* _Exercise tasks_:
A. Copy out the passage of the "Piper Maru" article starting at "Episode chronology" and ending at "reviews from critics.".
B. According to the "Piper Maru" article, how many people watched the episode's initial broadcast?

* _Study text_:
------------------------------------------------------------------------

- A man is possessed by the black oil. First introduced in "Piper Maru", the black oil would later go on to play a major role in the series, including playing a pivotal role in the 1998 X-Files movie.
- Episode no.: Season 3 Episode 15
- Directed by: Rob Bowman
- Written by: Frank Spotnitz; Chris Carter;
- Production code: 3X15
- Original air date: February 9, 1996
- Running time: 44 minutes

Guest appearances
- Mitch Pileggi as Walter Skinner; Nicholas Lea as Alex Krycek; Robert Clothier as Christopher Johansen; Ari Solomon as Gauthier; Kimberly Unger as Joan Gauthier; Jo Bates as Jeraldine Kallenchuk; Morris Panych as Gray-Haired Man; Lenno Britos as Luis Cardinal; Stephen E. Miller as Wayne Morgan; Paul Batten as Dr. Seizer; Rochelle Greenwood as Waitress; Joel Silverstone as Engineer #1; David Neale as Navy Base Guard; Tom Scholte as Young Johansen; Robert F. Maier as World War II Pilot; Tegan Moss as Young Dana Scully; Michael Bublé as Submarine Crew Member;

Episode chronology
| ← Previous "Grotesque" | Next → "Apocrypha" |
- The X-Files season 3

= Piper Maru =

"Piper Maru" is the fifteenth episode of the third season of the science fiction television series The X-Files. It premiered on the Fox network on February 9, 1996. The episode was written by executive producer Chris Carter and Frank Spotnitz, and directed by Rob Bowman. "Piper Maru" is one of those which helped to explore the series' overarching mythology. Its introduction of the black oil became a storyline milestone for the series. The black oil would later go on to play a much larger role in the series, including a pivotal role in the 1998 X-Files movie. "Piper Maru" earned a Nielsen household rating of 10.6, being watched by 16.44 million people in its initial broadcast. The episode received mostly positive reviews from critics.

------------------------------------------------------------------------

* _Excerpted records_:
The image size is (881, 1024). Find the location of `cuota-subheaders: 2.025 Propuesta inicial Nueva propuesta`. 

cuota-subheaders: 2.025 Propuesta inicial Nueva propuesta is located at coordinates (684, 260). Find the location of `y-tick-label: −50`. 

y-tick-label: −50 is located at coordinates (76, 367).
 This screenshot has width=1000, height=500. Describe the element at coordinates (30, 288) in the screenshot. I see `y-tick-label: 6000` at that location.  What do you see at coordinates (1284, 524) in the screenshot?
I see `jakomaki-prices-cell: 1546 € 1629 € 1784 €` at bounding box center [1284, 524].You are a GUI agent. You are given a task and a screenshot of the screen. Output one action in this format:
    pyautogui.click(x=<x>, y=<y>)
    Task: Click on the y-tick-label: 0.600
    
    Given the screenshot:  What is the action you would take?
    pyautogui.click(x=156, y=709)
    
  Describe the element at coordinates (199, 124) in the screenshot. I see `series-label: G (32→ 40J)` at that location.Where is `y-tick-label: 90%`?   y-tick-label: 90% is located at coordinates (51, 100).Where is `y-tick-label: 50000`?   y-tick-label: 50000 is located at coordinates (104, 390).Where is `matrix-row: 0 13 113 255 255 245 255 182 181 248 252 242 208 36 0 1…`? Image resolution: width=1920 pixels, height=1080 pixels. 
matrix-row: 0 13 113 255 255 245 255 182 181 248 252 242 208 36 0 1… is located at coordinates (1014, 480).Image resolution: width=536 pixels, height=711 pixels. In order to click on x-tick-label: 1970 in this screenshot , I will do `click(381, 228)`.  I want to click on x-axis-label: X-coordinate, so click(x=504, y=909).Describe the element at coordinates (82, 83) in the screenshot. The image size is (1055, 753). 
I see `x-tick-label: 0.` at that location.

------------------------------------------------------------------------

* _Responses to the tasks_:
A.
Episode chronology
| ← Previous "Grotesque" | Next → "Apocrypha" |
- The X-Files season 3

= Piper Maru =

"Piper Maru" is the fifteenth episode of the third season of the science fiction television series The X-Files. It premiered on the Fox network on February 9, 1996. The episode was written by executive producer Chris Carter and Frank Spotnitz, and directed by Rob Bowman. "Piper Maru" is one of those which helped to explore the series' overarching mythology. Its introduction of the black oil became a storyline milestone for the series. The black oil would later go on to play a much larger role in the series, including a pivotal role in the 1998 X-Files movie. "Piper Maru" earned a Nielsen household rating of 10.6, being watched by 16.44 million people in its initial broadcast. The episode received mostly positive reviews from critics.

B. 16.44 million people.